It is interesting to live through the downturn and watch the different business reactions. This weekend I had a conversation with a CEO of a billion dollar company and he had just banned all ‘non-customer facing’ travel (a common step). The cascading impact or ‘snowball’ effect of companies tightening their belts is not hard to fathom:
- Company puts in tight travel controls reducing airline, hotel, car rental and restaurant expenditures
- These businesses buy less consumable product to support their business (oil, paper, sundries, etc.)
- Commodity or primary industries see their businesses reduce revenue resulting in their tightening belts
A big circle of cascading impact.

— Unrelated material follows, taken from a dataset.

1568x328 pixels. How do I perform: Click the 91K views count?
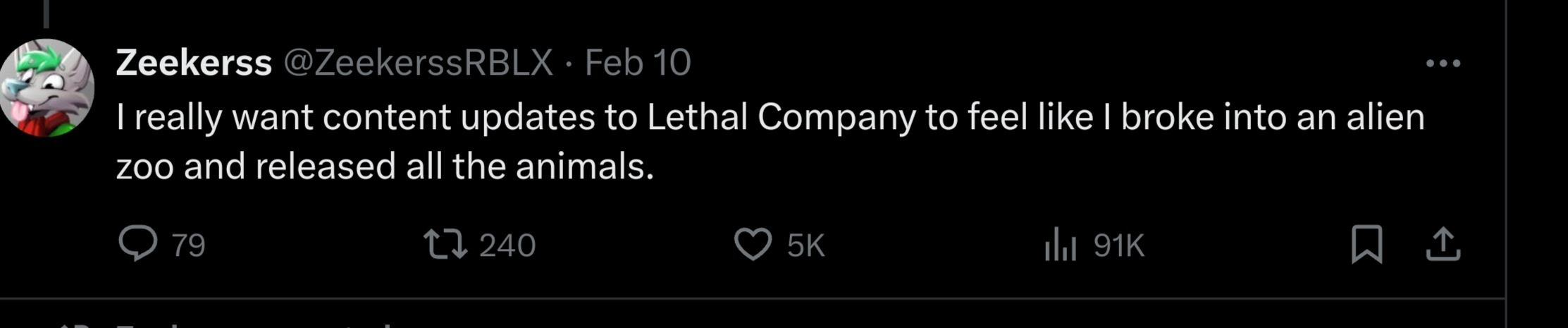pyautogui.click(x=1118, y=245)
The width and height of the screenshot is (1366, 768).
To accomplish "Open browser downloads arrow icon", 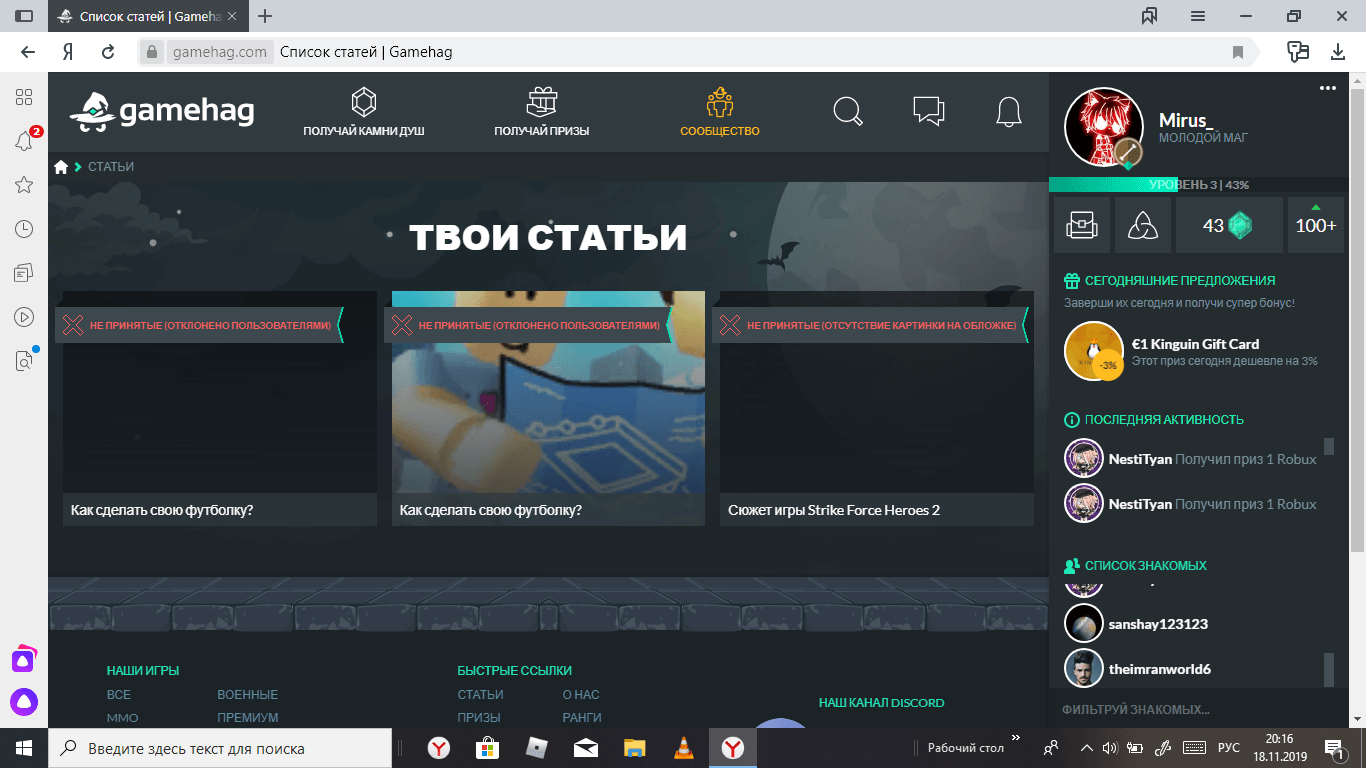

In the US, a high profile example is Circuit City and their recent announcement to close 155 stores due to poor consumer demand. A oft quoted McGraw-Hill article about recessions and marketing spend make the case for not cutting in key areas – one being advertising:
In a study of U.S. recessions, McGraw-Hill Research analyzed 600 companies from 1980-1985. The results showed that business-to-business Firms that Maintained or Increased their Advertising Expenditures during the 1981-1982 recession Averaged Significantly Higher Sales growth, both during the recession and for the following three years, than those that eliminated or decreased advertising. By 1985, sales of companies that were Aggressive Recession Advertisers had Risen 256% over those that didn’t keep up their advertising.
It would appear that for companies with deep pockets, the downturn represents opportunity. They just need to seize the opportunity ….
On the broader topic of leading through a downturn, a Marcus Buckingham quote was sent to me this week which summarizes it well, "What sets real leaders apart is their ability to turn people’s legitimate anxiety about the future into confidence. They do that by showing people vividly what the future is going to look like.”